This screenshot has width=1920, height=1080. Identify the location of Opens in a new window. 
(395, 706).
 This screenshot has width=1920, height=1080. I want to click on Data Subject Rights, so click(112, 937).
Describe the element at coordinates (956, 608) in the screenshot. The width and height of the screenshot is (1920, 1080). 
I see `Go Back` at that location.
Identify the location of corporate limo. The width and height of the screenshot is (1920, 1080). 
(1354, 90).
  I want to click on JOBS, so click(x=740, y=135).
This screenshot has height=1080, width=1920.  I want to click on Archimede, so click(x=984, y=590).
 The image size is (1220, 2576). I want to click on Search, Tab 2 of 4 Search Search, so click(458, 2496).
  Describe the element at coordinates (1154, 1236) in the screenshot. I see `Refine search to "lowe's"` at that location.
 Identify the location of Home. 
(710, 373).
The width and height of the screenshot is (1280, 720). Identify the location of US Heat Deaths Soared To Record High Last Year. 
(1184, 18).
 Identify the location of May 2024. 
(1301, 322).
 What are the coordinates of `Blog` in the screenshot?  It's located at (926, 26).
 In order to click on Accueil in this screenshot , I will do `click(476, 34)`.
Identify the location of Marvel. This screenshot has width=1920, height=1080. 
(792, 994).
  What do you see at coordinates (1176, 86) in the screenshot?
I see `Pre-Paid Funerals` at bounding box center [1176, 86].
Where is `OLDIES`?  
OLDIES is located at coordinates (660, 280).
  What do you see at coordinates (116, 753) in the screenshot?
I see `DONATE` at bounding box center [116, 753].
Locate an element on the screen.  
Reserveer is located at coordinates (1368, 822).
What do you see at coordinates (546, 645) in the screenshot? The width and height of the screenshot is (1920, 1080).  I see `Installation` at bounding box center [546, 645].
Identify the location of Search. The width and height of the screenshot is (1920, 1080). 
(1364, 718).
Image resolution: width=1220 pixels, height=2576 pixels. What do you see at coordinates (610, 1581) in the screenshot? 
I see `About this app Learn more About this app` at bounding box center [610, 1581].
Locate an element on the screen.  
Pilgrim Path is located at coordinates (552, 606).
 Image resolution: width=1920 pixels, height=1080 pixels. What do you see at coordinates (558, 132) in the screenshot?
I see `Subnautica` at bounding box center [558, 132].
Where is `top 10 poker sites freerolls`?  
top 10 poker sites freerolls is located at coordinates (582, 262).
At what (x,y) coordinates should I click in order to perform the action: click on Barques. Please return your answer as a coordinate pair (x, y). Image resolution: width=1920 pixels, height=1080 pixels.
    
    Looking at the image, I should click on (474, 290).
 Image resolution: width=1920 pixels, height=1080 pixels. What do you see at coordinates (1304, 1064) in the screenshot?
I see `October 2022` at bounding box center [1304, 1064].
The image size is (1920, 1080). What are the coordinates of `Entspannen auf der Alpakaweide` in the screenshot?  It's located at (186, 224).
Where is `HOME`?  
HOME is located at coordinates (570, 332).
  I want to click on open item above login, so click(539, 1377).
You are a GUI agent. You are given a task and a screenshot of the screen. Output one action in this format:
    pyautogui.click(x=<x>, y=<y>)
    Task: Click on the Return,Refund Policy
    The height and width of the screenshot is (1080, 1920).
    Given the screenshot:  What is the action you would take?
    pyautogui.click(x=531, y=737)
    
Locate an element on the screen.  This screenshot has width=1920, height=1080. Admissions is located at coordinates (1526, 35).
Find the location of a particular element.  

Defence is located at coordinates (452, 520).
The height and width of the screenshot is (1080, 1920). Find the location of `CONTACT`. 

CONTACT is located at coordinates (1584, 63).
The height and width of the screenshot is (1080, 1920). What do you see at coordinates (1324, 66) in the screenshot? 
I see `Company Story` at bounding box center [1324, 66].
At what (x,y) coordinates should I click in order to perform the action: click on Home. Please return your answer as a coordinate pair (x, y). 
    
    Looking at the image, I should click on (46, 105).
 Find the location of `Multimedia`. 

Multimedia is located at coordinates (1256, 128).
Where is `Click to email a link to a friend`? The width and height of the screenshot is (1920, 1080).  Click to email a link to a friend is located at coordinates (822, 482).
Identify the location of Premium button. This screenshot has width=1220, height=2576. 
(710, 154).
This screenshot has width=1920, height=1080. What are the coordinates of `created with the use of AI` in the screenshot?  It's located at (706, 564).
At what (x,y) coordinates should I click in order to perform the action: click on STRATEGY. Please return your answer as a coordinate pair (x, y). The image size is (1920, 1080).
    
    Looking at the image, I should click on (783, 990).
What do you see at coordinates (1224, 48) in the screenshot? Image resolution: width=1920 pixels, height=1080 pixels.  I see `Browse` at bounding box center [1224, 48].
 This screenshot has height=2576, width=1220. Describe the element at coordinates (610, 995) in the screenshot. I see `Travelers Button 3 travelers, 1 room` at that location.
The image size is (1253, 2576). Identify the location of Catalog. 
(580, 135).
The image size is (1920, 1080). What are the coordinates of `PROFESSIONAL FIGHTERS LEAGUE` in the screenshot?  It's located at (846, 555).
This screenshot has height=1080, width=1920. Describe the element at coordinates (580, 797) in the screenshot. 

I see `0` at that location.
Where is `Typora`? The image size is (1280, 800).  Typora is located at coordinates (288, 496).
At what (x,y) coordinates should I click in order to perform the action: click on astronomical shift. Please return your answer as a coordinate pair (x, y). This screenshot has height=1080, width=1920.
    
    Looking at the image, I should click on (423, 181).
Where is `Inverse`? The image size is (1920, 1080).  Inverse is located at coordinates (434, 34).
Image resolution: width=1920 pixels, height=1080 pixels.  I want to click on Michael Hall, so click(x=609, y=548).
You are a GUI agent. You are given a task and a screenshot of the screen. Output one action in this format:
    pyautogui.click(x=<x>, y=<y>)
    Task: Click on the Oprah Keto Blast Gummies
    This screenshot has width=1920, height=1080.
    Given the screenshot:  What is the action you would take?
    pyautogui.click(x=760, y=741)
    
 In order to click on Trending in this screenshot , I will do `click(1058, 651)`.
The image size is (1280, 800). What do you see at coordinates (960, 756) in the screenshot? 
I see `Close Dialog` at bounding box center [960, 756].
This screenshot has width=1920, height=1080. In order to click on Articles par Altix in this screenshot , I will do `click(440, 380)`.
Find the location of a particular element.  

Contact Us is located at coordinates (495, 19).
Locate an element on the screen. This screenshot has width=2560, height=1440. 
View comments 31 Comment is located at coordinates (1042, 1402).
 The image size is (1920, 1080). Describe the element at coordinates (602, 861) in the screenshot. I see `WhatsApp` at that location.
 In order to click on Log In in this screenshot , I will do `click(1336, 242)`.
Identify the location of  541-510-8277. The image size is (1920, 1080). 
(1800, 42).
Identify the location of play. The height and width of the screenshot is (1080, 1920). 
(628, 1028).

+++++

Task requirements
Set out everything from the start of the records down to the line containing "(1354, 90)." as a numbered list, leaving out any blank lines.

Solution below
1. This screenshot has width=1920, height=1080. Identify the location of Opens in a new window. 
2. (395, 706).
3.  This screenshot has width=1920, height=1080. I want to click on Data Subject Rights, so click(112, 937).
4. Describe the element at coordinates (956, 608) in the screenshot. The width and height of the screenshot is (1920, 1080). 
5. I see `Go Back` at that location.
6. Identify the location of corporate limo. The width and height of the screenshot is (1920, 1080). 
7. (1354, 90).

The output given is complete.